Margaret Mevin, actrice à succès, engage par l’intermédiaire de sa secrétaire Dina la jeune Silvia comme dame de compagnie. Tyrannisant au quotidien son entourage, Margaret trouve rapidement chez cette dernière matière à assouvir son égocentrisme démesuré. A sa surprise, elle constate que non seulement Silvia n’oppose aucune résistance aux humiliations croissantes qu’elle lui fait subir, mais que cette dernière semble au contraire se plaire dans sa dégradante situation.

Onzième film du scénariste-réalisateur Pasquale Festa-Campanile, Scacco alla regina est la libre adaptation du roman éponyme de Renato Ghiotto, traduit en français sous le titre L’Esclave, par Tulio Pinelli et Brunello Rondi, fréquent collaborateur de Fellini dans les années 60. Cette étude quasi psychanalytique des rapports esclave-maître entre une employée / dame de compagnie masochiste en quête de soumission et une employeuse / star tyrannique prompte à humilier tout ceux qui gravitent autour d’elle, est l’un de ces sujets casse-gueules, volontiers provocateurs auquel Festa-Campanile se sera frotter régulièrement tout au long de sa carrière de cinéaste.
Les auteurs entendent donc traiter leur sujet sous un angle psycho-analytique. Ils le font savoir dès le générique de début, qui déroule ses crédits sur fond de dessins aux couleurs psychédéliques évoquant le célèbre test de Rorschach (ces figures symétriques formant des papillons, censés révéler à l’analyste votre personnalité lorsqu’on vous demande de les interpréter). La suite ne vire toutefois pas au pensum intello, comme pouvaient le redouter ceux qui se sont déjà frotter aux réalisations ultérieures de Brunello Rondi.
Festa-Campanile signe à l’inverse une œuvre plutôt ludique, certes souvent trouble de par la singularité des situations qu’elle expose, mais aussi colorée, raffinée et sensuelle, finalement assez proche de La Matriarca dans son érotisme/esthétisme pop et ses digressions oniriques. Les récits des 2 films se trouvent d’ailleurs rythmés par les mêmes rêveries décadentes de leurs héroïnes respectives (Hayde Politoff ici, Catherine Spaak dans La Matriarca). Plus étonnant en revanche est le refus du cinéaste de jouer, ne serait-ce que partiellement, la carte de l’humour satirique, une approche habituellement privilégiée par son cinéma.
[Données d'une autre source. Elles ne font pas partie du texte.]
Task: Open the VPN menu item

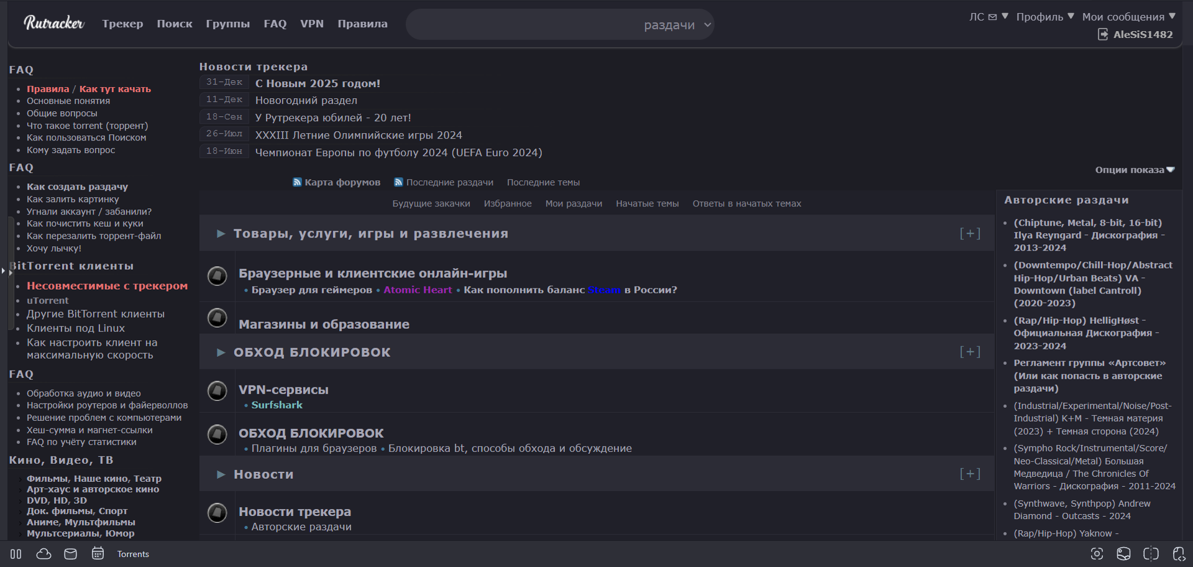Action: pyautogui.click(x=311, y=24)
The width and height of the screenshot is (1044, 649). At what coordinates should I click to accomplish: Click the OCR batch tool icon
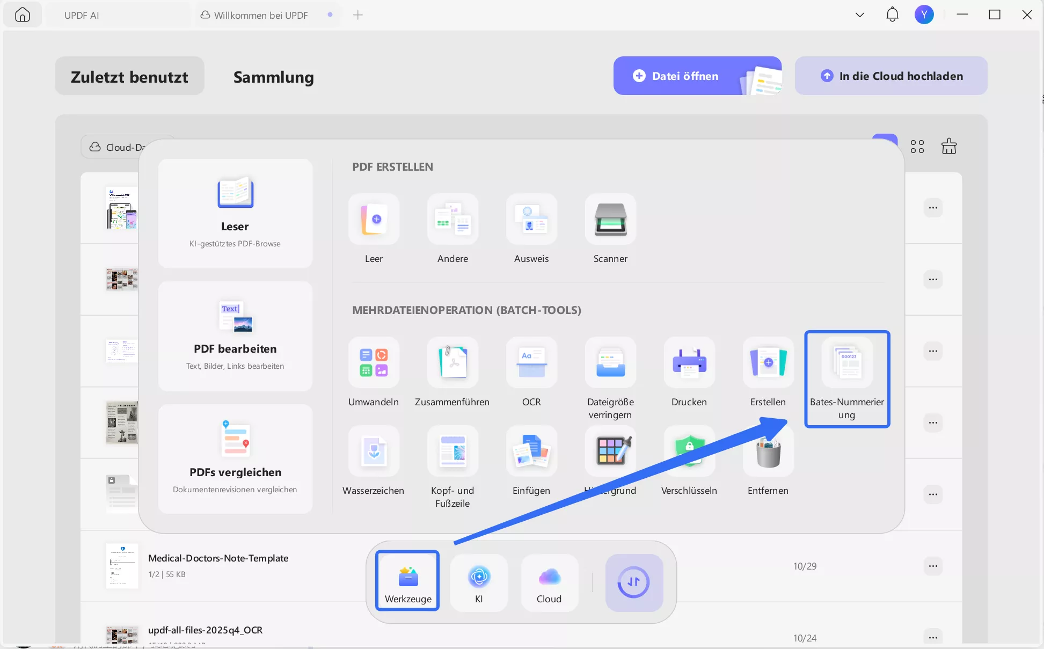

Titre tombé dans l’oubli, comme beaucoup de films de Festa-Campanile, Scacco alla regina reflète remarquablement la force et les contradictions de son cinéma. Sa fougue, ses audaces et le jusqu’au boutisme de la plupart de ses conclusions en font une œuvre à la fois pertinente et passionnante à égrener aujourd’hui, mais qui peut facilement déstabiliser le spectateur contemporain, ne serait-ce que dans la légèreté, voire l’inconséquence avec laquelle elle traite, comme ici, des sujets dérangeants et complexes.
Notons enfin que si Scacco alla regina n’a pas connu les honneurs d’une large diffusion en dehors de son pays d’origine, sa partition musicale est en revanche passée à la postérité chez les béophiles et amoureux d’easy-listening. A juste titre d’ailleurs, car Piero Piccioni signe là l’un des plus beaux scores lounge de sa brillante carrière.